Following his father François Didot, printer and editor in Paris, François Ambroise was the first to establish the Didots reputation as master printers and to design the first characters. In collaboration with the punch-cutter Piere Louis Vafflard, they cut a roman and a cursive of significance, with an increased contrast between the thicks and thins, a hair-line serif, with capitals narrower than was the case in the Aldine-Garamond style but no narrower than the Imprimerie Royal.[4] Their first book where the characteristics of the new typographic models were appreciated and also considered the first authentic modern letter was La Gerusalemme liberta, de Torquato Tasso, printed in 1784. The original neoclassic A.F. Didot design was a response to the ornamental styles of Fournies, and a return to the old classic forms like Baskerville or Romain du Roi, using a more formal and geometric rational, not only to create the modern type but also to consolidate the book design and to rationalize a new typographic metric system. A point system based on the pied-de-roi that was one of the foundations of the typographic revolution experienced during the 19th century, which shortly became the most used practice in typography.[5]

After the great contributions of F. A. Didot, his two sons, Pierre and Firmin were the ones who took even farther the family genius and continued polishing the neo-classic typographic style. In 1789, Pierre succeeded to the print shop while his brother inherited the foundry. Firmin exercised his considerable skill as an engraver of delicate lines. Sharing Baskerville’s desire for a face of clear and sharp design, he obliterated almost all trace of the cursive from his characters and began to approach his art not solely as a medium of communication but also as an object of delight. He moved to lighter, more modelled types of the readable and elegant volumes of the classics which Pierre produces.
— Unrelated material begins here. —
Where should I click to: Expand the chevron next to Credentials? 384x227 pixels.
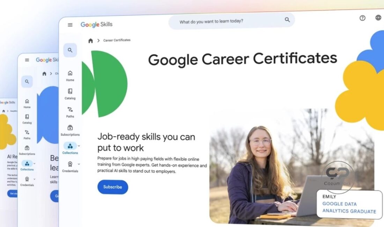(x=79, y=164)
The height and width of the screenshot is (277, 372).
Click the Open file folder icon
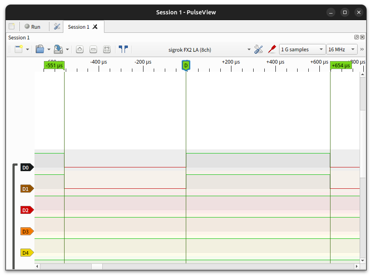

The family business reached its highest success thanks to the extraordinary collaboration between the two brothers. The characters of Firmin served Pierre to consolidate his printer reputation as one of the most famous families of printers with the greatest publications in France.

[4] Morison, Stanley and Kenneth Day, The Typographic Book 1450—1935, Ernest Benn Ltd, London, 1963, p.45[5] Corbeto, Albert and Marina Garone, Historia de la tipografía La evolución de la letra desde Gutenberg hasta las fundiciones digitales, Ed Mileno, Lleida, 2015, p. 136
Romain du Roi, 1699
Pierre Simon Fournier, 1742
François-Ambroise Didot, 1784


Applying François Ambroise’s mathematical sense of type, Pierre soon began to produce outstanding editions of the classics that led to an invitation from the government to move in the rooms of Louvre formerly occupied by the Imprimerie Royal. In 1809, Pierre opened his own foundry with the help of Joseph Vibert, a punchcutter trained by Firmin and with whom they design a new series of modern characters with the novelty of the subtle sequence of the different body sizes increasing by half point the changes of each size. Their specimen, published in 1819 was the first one to use the numerical classification based on the new point system. This series became a standard for the majority of book printed in France.[6]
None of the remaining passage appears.